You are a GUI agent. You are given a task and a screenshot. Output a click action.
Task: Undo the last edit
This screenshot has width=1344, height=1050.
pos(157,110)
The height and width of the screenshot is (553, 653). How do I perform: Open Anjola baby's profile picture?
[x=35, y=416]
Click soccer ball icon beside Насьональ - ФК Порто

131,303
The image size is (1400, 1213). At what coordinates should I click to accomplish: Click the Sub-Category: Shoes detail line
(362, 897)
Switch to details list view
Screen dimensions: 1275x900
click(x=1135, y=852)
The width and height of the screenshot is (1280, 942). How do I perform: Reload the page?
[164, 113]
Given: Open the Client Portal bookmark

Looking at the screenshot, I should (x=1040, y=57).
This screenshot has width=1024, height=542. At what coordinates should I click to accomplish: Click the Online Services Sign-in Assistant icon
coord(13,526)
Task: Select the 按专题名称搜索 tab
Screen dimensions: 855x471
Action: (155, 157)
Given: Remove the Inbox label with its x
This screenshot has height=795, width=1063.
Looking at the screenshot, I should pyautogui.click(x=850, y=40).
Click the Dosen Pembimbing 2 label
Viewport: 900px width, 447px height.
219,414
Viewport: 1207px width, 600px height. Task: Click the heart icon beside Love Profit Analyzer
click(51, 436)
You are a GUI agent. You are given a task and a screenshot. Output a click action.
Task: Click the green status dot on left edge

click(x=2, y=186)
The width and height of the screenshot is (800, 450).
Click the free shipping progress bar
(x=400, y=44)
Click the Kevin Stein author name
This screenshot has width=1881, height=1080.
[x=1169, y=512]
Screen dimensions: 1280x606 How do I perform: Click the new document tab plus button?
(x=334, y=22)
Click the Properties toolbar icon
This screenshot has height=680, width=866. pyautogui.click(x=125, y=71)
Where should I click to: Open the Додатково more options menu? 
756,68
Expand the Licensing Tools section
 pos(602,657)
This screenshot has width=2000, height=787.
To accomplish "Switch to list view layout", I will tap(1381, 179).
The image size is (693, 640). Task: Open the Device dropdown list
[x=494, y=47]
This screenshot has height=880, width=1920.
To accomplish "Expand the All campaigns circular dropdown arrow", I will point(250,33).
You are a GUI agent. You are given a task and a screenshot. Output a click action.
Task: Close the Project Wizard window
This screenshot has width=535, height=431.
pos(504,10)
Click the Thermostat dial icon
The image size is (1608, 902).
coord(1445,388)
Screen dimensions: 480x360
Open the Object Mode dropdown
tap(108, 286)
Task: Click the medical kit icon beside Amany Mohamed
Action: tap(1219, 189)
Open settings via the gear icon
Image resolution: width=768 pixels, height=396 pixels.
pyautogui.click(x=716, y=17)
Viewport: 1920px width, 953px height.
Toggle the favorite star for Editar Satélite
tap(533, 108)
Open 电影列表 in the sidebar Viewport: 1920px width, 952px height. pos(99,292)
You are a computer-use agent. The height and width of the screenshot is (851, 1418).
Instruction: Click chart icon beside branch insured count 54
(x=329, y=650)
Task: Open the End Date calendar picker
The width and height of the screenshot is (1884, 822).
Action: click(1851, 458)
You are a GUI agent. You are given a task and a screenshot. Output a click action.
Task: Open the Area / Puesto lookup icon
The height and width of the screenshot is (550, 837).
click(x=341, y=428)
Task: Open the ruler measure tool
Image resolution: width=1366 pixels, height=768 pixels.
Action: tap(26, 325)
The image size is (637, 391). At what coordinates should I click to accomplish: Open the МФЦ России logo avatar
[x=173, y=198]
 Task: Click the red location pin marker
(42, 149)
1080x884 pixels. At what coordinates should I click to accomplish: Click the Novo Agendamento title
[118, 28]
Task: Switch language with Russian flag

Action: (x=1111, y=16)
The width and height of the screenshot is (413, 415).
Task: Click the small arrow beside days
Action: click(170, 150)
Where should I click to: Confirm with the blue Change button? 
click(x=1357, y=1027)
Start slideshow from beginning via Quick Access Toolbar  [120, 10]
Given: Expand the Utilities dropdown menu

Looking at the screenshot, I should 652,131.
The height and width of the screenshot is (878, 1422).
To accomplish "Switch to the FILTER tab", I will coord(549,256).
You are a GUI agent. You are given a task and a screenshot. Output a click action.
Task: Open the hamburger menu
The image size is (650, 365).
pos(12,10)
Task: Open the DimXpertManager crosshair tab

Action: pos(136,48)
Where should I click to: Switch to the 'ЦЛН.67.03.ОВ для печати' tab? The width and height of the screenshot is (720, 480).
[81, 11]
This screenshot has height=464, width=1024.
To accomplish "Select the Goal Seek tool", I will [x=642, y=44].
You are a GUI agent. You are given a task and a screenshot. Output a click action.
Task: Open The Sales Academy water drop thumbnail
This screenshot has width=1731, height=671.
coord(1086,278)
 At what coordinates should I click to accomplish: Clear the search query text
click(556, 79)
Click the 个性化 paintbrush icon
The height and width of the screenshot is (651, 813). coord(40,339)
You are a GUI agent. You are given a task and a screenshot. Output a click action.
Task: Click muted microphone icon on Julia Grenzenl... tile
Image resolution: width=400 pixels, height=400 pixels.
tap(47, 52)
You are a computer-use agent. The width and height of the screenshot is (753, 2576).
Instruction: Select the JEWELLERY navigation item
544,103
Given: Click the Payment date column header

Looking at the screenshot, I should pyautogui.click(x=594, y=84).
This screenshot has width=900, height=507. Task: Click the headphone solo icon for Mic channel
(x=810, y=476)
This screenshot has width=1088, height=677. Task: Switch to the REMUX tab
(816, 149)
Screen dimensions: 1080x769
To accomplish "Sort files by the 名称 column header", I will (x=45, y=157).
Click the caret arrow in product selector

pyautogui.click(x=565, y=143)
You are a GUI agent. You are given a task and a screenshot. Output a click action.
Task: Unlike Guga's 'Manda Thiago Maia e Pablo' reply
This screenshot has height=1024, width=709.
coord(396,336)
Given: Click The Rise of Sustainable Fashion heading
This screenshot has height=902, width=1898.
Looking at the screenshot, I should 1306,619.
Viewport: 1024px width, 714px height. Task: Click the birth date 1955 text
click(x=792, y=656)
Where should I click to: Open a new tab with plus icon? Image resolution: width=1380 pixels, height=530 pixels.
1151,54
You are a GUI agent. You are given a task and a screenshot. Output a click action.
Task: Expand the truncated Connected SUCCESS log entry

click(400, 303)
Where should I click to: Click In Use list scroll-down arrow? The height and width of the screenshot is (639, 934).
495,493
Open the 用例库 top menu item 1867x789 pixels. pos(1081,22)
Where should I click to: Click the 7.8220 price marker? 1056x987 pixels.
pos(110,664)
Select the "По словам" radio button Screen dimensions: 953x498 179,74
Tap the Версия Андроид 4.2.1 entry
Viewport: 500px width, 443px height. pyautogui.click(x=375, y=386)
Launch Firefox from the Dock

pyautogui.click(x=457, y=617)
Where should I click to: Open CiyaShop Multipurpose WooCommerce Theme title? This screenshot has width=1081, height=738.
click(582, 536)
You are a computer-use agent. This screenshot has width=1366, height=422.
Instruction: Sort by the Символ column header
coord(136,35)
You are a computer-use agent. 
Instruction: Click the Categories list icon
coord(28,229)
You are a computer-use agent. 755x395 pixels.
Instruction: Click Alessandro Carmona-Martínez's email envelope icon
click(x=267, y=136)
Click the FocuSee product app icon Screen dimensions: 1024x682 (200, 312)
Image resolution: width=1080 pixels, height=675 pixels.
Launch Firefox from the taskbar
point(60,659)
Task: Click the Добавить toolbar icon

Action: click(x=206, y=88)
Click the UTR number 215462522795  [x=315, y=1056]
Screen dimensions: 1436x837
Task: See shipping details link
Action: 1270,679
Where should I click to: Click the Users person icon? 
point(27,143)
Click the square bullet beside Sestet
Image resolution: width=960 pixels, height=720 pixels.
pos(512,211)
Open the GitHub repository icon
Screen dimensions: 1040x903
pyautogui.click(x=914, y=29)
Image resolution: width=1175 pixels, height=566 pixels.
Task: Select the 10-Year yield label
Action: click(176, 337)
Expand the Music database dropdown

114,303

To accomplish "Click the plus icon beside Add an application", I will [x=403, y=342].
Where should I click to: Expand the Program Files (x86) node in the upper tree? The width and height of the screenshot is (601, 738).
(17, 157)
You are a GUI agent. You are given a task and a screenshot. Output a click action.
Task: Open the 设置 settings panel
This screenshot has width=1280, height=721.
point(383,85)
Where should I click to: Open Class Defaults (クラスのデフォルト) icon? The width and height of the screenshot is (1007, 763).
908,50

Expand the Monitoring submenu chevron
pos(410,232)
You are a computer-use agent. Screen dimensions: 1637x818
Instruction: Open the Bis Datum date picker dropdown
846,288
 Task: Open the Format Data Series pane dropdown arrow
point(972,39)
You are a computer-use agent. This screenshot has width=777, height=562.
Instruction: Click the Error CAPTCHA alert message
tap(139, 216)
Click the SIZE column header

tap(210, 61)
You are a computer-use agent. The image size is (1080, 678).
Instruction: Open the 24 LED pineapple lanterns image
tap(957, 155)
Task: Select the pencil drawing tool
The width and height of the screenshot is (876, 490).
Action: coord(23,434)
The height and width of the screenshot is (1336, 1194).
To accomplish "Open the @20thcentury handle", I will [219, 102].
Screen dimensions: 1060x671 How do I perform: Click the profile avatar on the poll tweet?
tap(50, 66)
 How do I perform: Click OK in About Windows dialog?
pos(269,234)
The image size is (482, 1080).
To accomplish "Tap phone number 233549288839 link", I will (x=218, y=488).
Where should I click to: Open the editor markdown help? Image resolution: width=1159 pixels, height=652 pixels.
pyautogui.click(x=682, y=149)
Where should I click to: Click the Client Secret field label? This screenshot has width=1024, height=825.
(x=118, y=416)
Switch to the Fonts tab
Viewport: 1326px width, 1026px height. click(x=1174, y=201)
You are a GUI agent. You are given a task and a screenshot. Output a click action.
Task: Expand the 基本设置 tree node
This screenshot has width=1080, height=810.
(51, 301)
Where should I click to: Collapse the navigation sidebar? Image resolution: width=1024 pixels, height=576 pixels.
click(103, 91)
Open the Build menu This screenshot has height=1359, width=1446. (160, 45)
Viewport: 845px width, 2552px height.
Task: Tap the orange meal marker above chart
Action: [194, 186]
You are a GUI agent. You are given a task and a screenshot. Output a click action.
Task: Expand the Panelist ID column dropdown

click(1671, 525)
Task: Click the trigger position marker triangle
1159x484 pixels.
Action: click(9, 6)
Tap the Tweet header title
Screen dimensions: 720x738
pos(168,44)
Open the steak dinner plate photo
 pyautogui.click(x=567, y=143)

What you need to do: Working through the entries above, copy every line in which "computer" is found.

Answer to this problem:
You are a computer-use agent. The height and width of the screenshot is (851, 1418).
You are a computer-use agent. The width and height of the screenshot is (753, 2576).
You are a computer-use agent. This screenshot has width=1366, height=422.
You are a computer-use agent. 
You are a computer-use agent. 755x395 pixels.
You are a computer-use agent. Screen dimensions: 1637x818
You are a computer-use agent. This screenshot has width=777, height=562.
You are a computer-use agent. The image size is (1080, 678).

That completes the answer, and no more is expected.